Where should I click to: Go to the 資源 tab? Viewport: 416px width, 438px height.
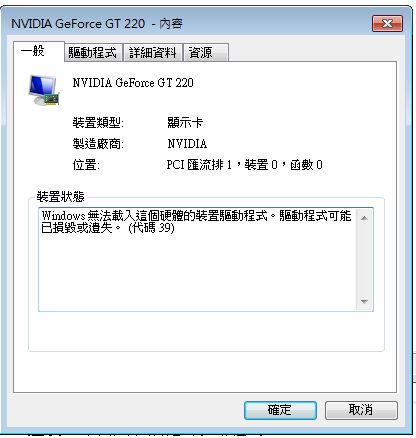click(x=206, y=53)
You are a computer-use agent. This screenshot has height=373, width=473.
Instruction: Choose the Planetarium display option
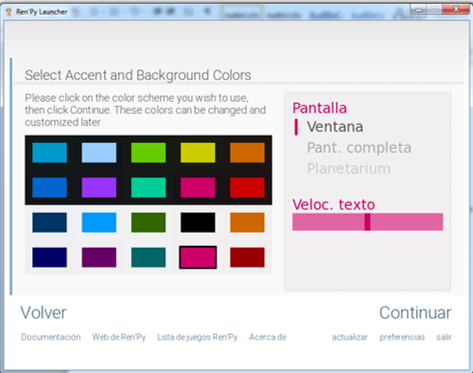[349, 169]
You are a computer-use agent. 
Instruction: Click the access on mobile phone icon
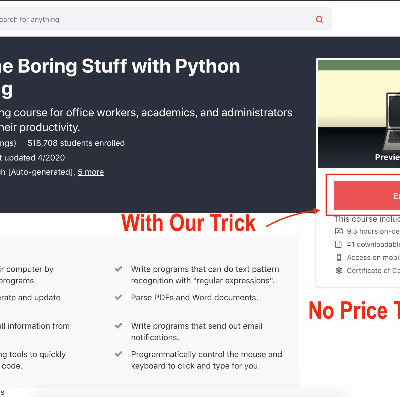(339, 257)
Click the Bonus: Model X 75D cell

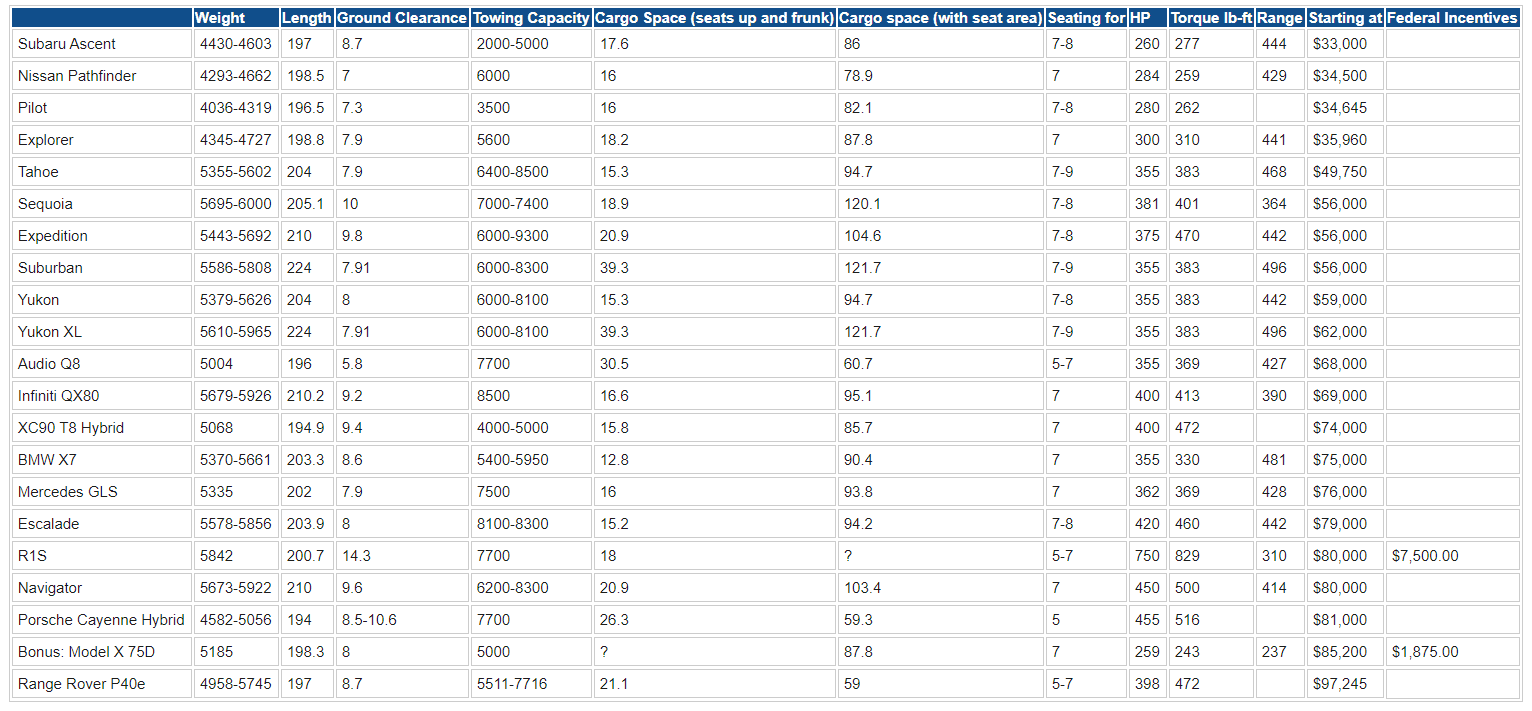(x=102, y=652)
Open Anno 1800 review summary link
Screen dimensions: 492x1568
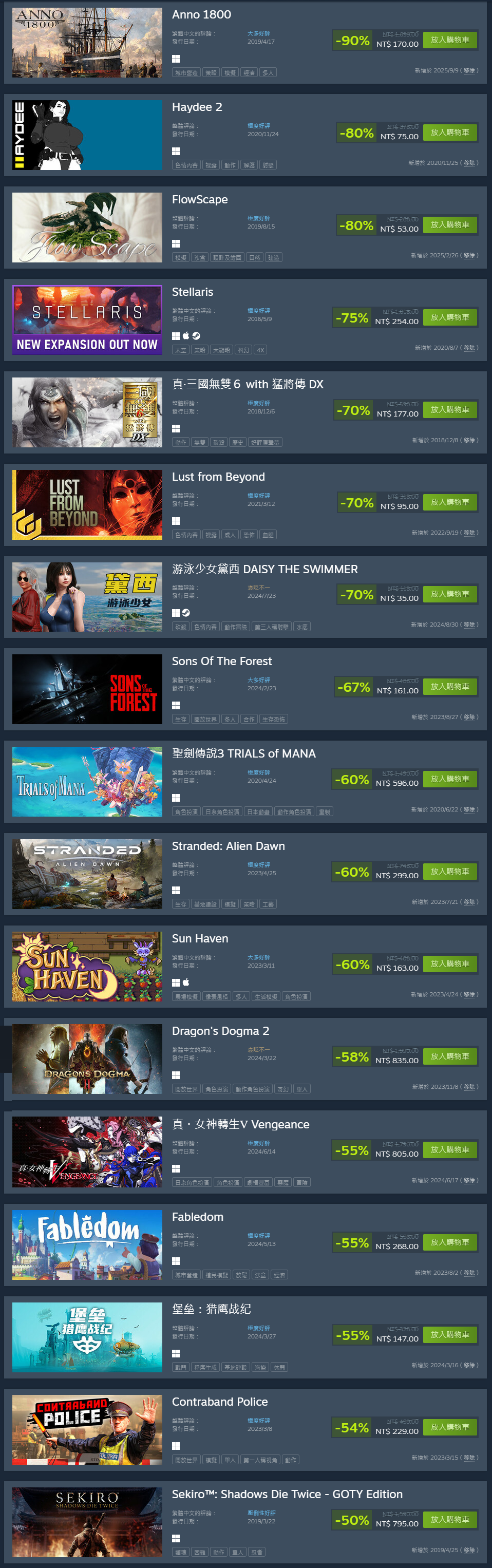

*****

Reproduce all of the records above exactly, but exclude the pictures.

Final answer »
Where should I click to: Go to the 資源 tab? Viewport: 416px width, 438px height.
click(x=206, y=53)
You are a computer-use agent. This screenshot has height=373, width=473.
Instruction: Choose the Planetarium display option
[349, 169]
You are a computer-use agent. 
Instruction: Click the access on mobile phone icon
(339, 257)
Click the Bonus: Model X 75D cell

(x=102, y=652)
Open Anno 1800 review summary link
Screen dimensions: 492x1568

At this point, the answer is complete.